--- Text segment Enclosed Below ---

RANDOM LINKS FOR 2/7/13
Feb 7th, 2013 by Clark Humphrey

boingboing.net

  • Seattle artist Shawn (“Beatkit”) Wolfe’s simple absurdist gag about tech product hype, the “RemoverInstaller,” is 20 years old and still going strong in a new “anniversary edition.”
  • Alden Mason, 1919-2013: The master Northwest landscape painter deftly switched to beautiful yet playful abstractions, then again to cartoony acrylic works that fit right in with the “pop surrealist” movement (yes, that term again). The point is, he kept looking for something new to do, and always did it well.
  • Even before it’s digested Seattle Weekly, the Canadian-owned Sound Publishing has bitten off its biggest local media morsel yet, acquiring the Everett Herald from the Washington Post Co. Not included in the sale are the Herald’s building or its printing plant. (Sound already has a plant in Everett that prints its assorted suburban and small-town weeklies.) The Seattle Times now runs the Herald’s home-delivery operation.
  • Surprising nobody, Chris Hansen’s group has officially applied to the NBA to move the Sacramento Kings (which Hansen’s group has already applied to buy) to Seattle.

--- End of Enclosed Text segment ---
--- Data excerpts Enclosed Below ---

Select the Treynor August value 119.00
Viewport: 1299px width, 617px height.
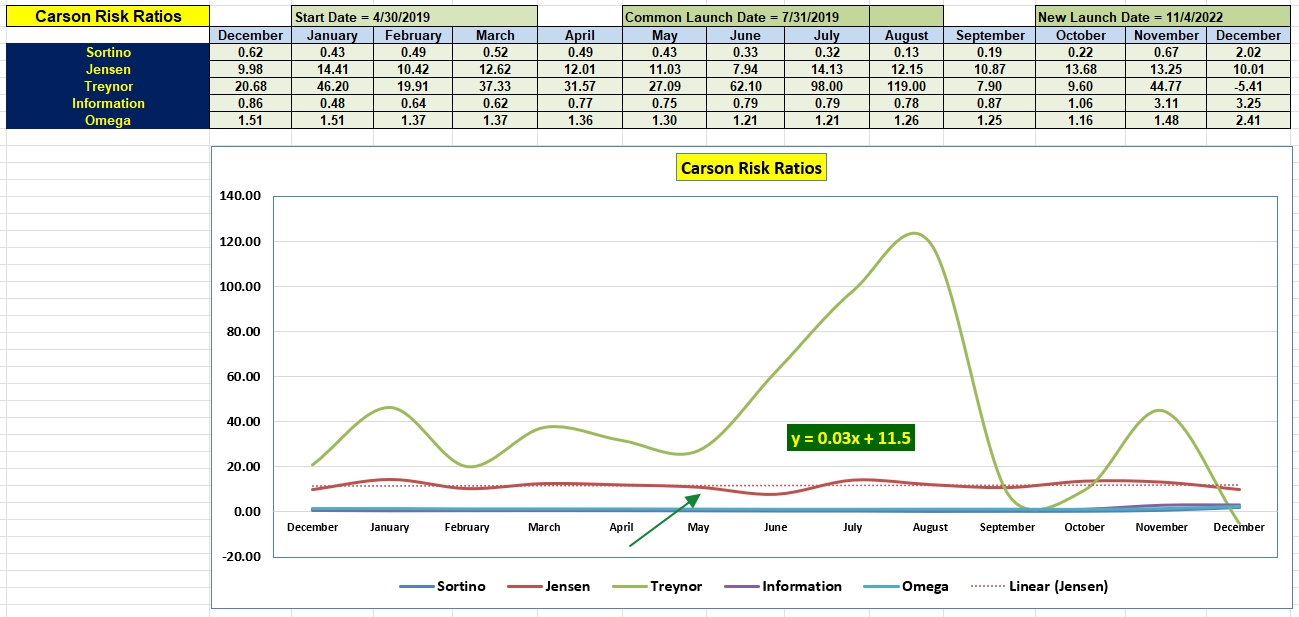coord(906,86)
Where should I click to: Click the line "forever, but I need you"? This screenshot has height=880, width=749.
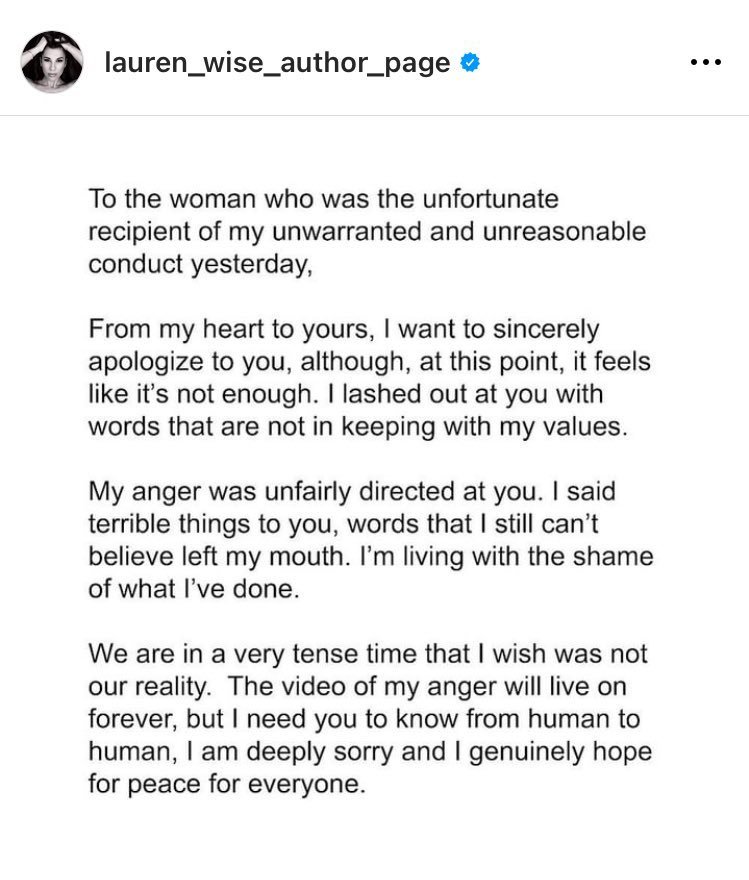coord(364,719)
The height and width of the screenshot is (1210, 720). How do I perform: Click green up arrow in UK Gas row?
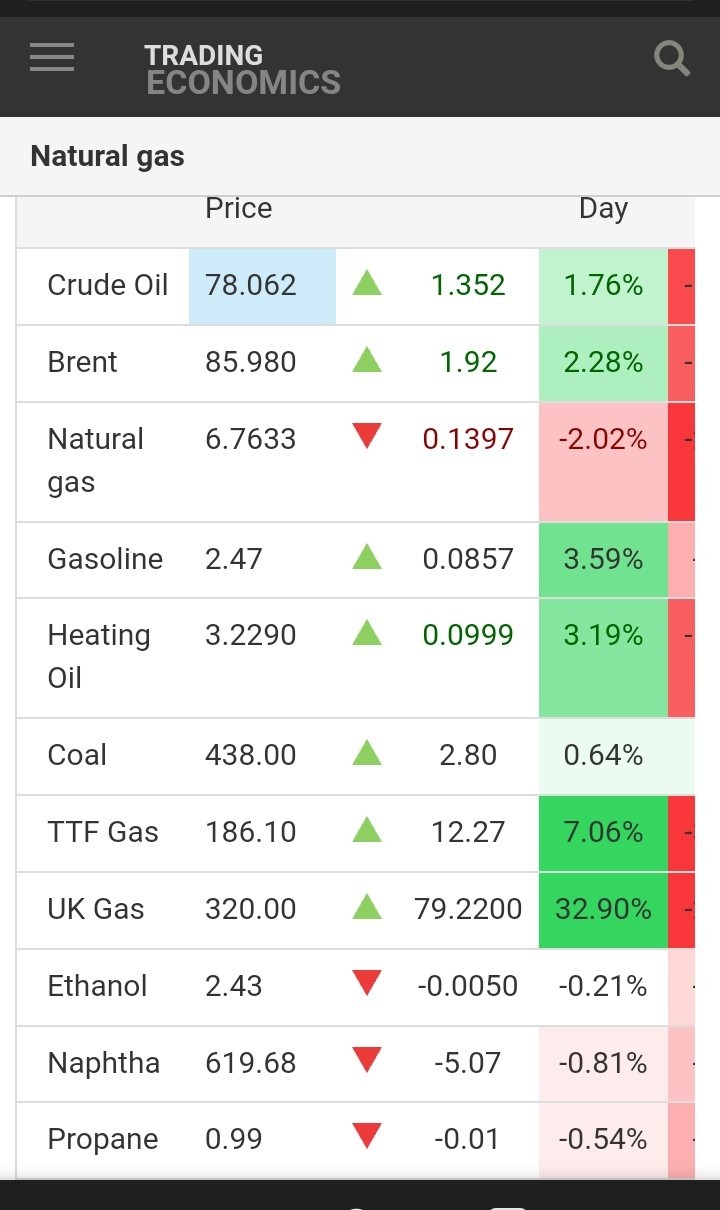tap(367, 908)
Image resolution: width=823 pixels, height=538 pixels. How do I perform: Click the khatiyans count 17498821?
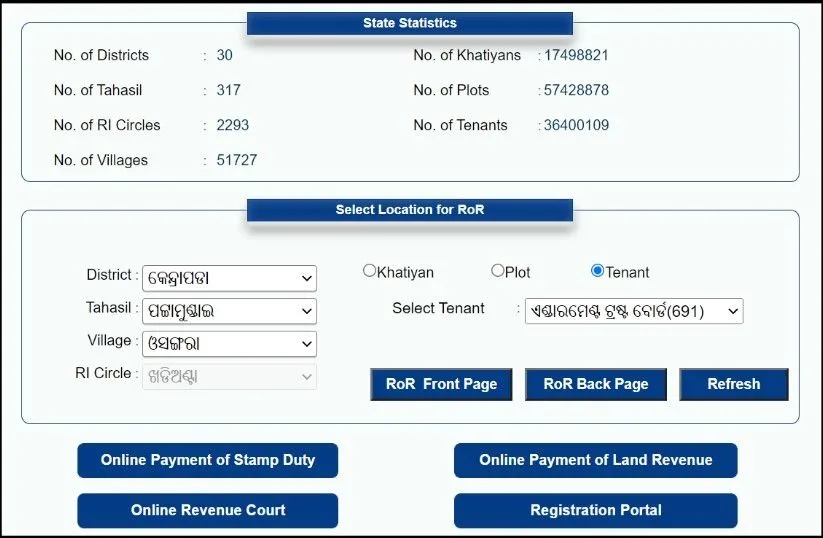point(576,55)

--- End of Enclosed Data excerpts ---
--- Data excerpts Enclosed Below ---

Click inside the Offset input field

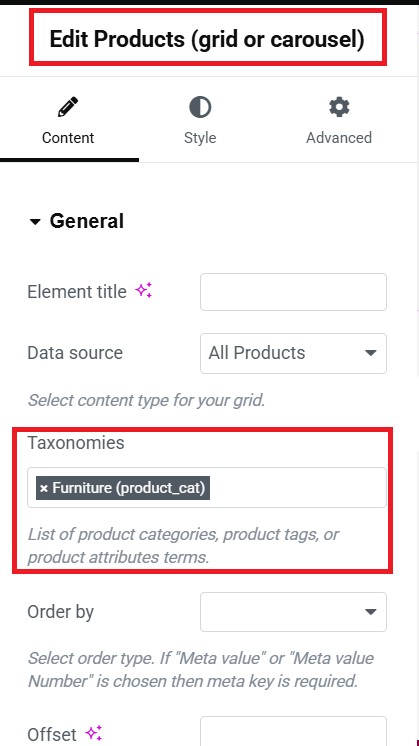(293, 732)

--- End of Enclosed Data excerpts ---

## [Explore the material]
**A.** Print the passage of the links roundup that starts at "boingboing.net" and ends at "did it well.".
**B.** Continue the links roundup from the point where it stops.

## [Your responses]
**A.**
boingboing.net

  • Seattle artist Shawn (“Beatkit”) Wolfe’s simple absurdist gag about tech product hype, the “RemoverInstaller,” is 20 years old and still going strong in a new “anniversary edition.”
  • Alden Mason, 1919-2013: The master Northwest landscape painter deftly switched to beautiful yet playful abstractions, then again to cartoony acrylic works that fit right in with the “pop surrealist” movement (yes, that term again). The point is, he kept looking for something new to do, and always did it well.

**B.**
  • REI boss Sally Jewell is, barring Republican obstruction tactics, the next Secretary of the Interior.
  • City Councilmember Sally Clark participated in the “One Night Count” of Seattle’s homeless. Her team found a dead woman.
  • Does everybody on a gluten free diet really need to be?
  • Budapest’s current nightlife fad, that of “ruin pubs,” is threatened both by upscale development and by commercialized fake ruins.
  • The Society of Illustrators thought it got a good deal when it contracted the printing of its latest Annual of American Illustration to a Chinese printer. That was until the plant refused to print a page containing an unflattering caricature of Mao. The society got its book copies with a blank page where that piece was supposed to be. It was later printed separately and hand-inserted into each copy.

alex nabaum’s 'the evolution of china'

RANDOM LINKS FOR 2/5/13
Feb 4th, 2013 by Clark Humphrey

seattlestairwaywalks.com

  • You know I love walking and Seattle and Walking Seattle. So I support “Stairway Walks Day” this Saturday.
  • There’s something called “The HUB in Seattle.” It’s a new corporate meeting center in the old Masins furniture store in Pioneer Square. Whoever gave it that name can’t possibly be a UW alum.
  • It is possible for a downtown parking garage to lose money. Especially, apparently, when it’s City-owned.
  • Reviews of the Super Blackout Bowl range from the usual rants by sports-hating hippies to the usual highlight-hype. Will Leitch, though, has a good piece about CBS’s announcers and their failure in the face of daunting circumstances.
  • Was Ed Koch gay? We still don’t know for sure.
  • Mother Jones has a vast, yet probably still incomplete, chart of looney Obama conspiracy theories.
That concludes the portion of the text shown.